Em Baidoa, por exemplo, vários programas de nutrição foram reduzidos desde 2023 e, em ambas as regiões, serviços essenciais como centros de alimentação terapêutica e cuidados de saúde primários estão a ser diminuídos ou encerrados.

Pesagem de uma criança com 26 meses num centro da MSF em Baidoa. © Bishar Mayow/MSF, julho 2024

“O fecho destes programas deixou uma lacuna devastadora”, conta o responsável pelos programas da MSF na Somália, Mohammed Ali Omer. “Crianças em necessidade desesperada de alimentos terapêuticos estão a ser recusadas. Além disso, apenas algumas comunidades beneficiam de vacinação, deixando muitas crianças suscetíveis a doenças evitáveis, o que perpetua o ciclo vicioso da desnutrição. Isto não é apenas uma crise – é uma catástrofe a desenrolar-se em tempo real.

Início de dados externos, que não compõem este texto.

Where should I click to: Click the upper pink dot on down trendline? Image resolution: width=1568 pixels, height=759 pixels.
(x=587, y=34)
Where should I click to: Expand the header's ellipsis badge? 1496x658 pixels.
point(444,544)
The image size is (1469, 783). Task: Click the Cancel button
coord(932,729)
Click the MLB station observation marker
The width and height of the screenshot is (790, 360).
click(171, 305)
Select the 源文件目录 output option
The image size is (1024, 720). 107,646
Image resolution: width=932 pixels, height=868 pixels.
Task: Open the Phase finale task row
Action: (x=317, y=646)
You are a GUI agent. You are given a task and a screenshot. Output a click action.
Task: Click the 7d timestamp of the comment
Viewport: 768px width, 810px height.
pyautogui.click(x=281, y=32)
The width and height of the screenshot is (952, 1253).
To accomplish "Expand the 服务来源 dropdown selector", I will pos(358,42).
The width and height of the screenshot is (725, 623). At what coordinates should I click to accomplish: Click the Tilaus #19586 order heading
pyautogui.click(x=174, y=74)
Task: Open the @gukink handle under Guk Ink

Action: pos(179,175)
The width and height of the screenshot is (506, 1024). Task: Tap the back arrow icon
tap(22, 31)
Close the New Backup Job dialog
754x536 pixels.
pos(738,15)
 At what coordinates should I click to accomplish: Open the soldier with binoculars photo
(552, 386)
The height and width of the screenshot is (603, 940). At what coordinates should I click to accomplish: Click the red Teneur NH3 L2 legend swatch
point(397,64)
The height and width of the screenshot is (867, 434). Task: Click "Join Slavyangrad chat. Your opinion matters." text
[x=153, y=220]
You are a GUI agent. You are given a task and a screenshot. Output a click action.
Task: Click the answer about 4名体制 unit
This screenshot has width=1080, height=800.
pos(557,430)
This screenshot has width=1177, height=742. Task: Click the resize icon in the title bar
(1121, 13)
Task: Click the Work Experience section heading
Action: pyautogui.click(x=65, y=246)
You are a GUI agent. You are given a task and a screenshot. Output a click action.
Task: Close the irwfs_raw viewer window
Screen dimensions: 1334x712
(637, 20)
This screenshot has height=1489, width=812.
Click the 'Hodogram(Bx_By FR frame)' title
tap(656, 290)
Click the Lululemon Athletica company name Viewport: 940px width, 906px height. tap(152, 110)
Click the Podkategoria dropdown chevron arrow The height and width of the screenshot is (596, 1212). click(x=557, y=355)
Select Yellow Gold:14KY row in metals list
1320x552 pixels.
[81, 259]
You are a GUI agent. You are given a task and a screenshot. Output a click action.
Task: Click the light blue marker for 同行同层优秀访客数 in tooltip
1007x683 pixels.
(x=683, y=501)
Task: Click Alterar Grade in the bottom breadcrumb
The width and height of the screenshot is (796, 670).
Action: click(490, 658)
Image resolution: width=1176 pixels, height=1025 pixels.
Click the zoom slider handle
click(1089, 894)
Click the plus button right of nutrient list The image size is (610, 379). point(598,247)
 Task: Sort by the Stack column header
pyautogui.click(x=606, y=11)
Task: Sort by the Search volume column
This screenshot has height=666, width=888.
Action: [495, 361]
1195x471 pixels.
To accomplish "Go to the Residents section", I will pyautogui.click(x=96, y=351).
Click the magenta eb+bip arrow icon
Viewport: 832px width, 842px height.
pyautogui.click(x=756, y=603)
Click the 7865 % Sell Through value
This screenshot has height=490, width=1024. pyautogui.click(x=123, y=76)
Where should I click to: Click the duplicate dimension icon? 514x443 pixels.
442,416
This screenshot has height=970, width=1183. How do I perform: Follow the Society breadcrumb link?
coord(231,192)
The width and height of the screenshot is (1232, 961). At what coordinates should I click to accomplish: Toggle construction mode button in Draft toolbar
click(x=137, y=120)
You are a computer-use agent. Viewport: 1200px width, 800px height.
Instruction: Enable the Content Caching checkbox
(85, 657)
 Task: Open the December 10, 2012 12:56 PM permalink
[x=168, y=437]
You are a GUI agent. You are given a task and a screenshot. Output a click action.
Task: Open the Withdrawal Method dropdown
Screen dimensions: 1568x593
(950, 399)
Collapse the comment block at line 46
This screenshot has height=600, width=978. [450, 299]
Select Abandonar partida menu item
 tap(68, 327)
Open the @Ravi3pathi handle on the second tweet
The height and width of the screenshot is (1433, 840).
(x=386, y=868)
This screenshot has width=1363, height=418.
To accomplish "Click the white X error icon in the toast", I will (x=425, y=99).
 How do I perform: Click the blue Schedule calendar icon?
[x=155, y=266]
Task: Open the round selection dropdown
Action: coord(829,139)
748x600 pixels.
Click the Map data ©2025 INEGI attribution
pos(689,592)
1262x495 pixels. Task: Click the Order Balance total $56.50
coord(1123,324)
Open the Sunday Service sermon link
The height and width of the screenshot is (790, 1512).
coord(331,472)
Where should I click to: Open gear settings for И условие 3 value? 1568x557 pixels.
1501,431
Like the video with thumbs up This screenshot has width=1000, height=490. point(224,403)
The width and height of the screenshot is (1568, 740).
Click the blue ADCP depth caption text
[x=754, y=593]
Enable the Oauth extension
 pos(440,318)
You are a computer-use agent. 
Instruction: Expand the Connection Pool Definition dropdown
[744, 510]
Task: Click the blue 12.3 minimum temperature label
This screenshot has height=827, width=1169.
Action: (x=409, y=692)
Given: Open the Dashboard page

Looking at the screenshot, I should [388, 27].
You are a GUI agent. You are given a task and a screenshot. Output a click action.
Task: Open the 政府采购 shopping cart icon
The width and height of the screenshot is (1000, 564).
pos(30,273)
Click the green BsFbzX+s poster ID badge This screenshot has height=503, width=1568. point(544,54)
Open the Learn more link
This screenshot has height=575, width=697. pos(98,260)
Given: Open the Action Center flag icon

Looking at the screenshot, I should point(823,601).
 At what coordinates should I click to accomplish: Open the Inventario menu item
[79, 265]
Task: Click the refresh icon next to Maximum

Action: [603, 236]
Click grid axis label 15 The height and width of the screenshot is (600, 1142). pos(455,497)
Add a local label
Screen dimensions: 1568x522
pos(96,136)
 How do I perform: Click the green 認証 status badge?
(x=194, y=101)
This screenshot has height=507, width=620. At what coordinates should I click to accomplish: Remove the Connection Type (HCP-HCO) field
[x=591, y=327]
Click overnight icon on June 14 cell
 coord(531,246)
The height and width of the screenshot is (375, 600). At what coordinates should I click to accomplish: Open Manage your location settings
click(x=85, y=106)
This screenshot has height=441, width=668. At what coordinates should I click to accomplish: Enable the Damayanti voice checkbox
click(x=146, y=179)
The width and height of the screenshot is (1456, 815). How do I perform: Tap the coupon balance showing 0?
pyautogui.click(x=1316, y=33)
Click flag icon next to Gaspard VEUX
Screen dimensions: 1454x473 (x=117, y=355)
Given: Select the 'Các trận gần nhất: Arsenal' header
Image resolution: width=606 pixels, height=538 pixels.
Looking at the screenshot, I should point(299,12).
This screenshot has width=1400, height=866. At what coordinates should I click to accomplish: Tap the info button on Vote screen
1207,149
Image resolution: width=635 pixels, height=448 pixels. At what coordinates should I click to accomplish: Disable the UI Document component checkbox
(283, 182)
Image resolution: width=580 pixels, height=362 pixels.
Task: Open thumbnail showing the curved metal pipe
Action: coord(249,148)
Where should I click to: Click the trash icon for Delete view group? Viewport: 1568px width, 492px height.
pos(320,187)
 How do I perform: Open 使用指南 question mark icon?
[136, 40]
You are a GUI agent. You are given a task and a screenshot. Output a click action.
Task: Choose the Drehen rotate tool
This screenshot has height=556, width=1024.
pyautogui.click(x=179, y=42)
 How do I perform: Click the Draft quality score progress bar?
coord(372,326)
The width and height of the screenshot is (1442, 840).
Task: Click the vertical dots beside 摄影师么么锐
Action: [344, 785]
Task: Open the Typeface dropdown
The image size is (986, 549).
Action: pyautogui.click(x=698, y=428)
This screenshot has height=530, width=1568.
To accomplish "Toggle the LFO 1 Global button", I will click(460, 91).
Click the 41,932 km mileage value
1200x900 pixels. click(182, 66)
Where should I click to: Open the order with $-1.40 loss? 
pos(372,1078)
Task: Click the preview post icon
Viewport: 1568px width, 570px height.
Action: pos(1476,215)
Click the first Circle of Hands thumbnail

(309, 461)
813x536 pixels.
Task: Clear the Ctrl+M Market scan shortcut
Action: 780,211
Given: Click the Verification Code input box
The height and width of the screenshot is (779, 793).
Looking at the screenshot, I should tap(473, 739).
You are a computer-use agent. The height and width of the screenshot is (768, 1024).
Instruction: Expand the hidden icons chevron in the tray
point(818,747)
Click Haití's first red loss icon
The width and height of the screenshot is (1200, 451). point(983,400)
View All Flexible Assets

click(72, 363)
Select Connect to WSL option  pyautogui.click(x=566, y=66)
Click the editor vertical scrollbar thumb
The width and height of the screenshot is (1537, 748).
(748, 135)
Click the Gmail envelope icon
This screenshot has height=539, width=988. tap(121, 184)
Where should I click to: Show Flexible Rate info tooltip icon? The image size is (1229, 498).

Enquanto a Somália enfrenta períodos contínuos de seca, um perigo ainda maior aproxima-se: uma seca induzida pelo fenómeno La Niña, prevista para 2025. La Niña é um fenómeno climático que arrefece as temperaturas da superfície oceânica e perturba os padrões meteorológicos globais, frequentemente resultando na redução da precipitação na África Oriental. Com os recursos hídricos esgotados e a produção alimentar fragilizada pelas secas anteriores, o impacto poderá ser catastrófico, levando mais famílias a abandonarem as casas e agravando ainda mais as taxas de desnutrição. Uma vez que as secas se tornam mais frequentes e graves, a margem para a recuperação diminui, e, ao mesmo tempo, o aumento dos preços dos alimentos torna a sobrevivência ainda mais difícil para as pessoas em situação de vulnerabilidade.

 

Uma crise iminente que o mundo ainda pode prevenir

Sem um apoio imediato e sustentado, milhares de crianças enfrentam não só fome, mas também uma imunidade enfraquecida, maior suscetibilidade a doenças e danos irreversíveis no desenvolvimento. O sistema de saúde, já em sobrecarga face à procura incessante, corre o risco de colapsar completamente à medida que os surtos de doenças e complicações aumentarem.

A MSF urge os doadores e governos a tomarem medidas prontamente, antes que a seca de 2025 se concretize. É essencial reforçar o tratamento nutricional, expandir a distribuição de alimentos e fortalecer os serviços de saúde para salvar vidas enquanto ainda há tempo.

“A assistência humanitária na Somália já é perigosamente escassa e, agora, com relatos de mais cortes no financiamento – incluindo reduções no apoio dos EUA –, a situação irá piorar, irá colocar mais vidas em risco”, alerta Mohammed Ali Omer. “Os cortes nos programas de nutrição estão a acontecer no pior momento possível. As taxas de desnutrição estão a disparar, o número de deslocados está a aumentar e a necessidade de ajuda nunca foi tão grande. Reduzir o apoio neste momento não é apenas irresponsável – é também fatal. O momento de agir é agora. Para as crianças de Baidoa e de Mudug, cada segundo conta para lhes dar uma hipótese de sobreviver”, sustenta o responsável pelos programas da MSF na Somália.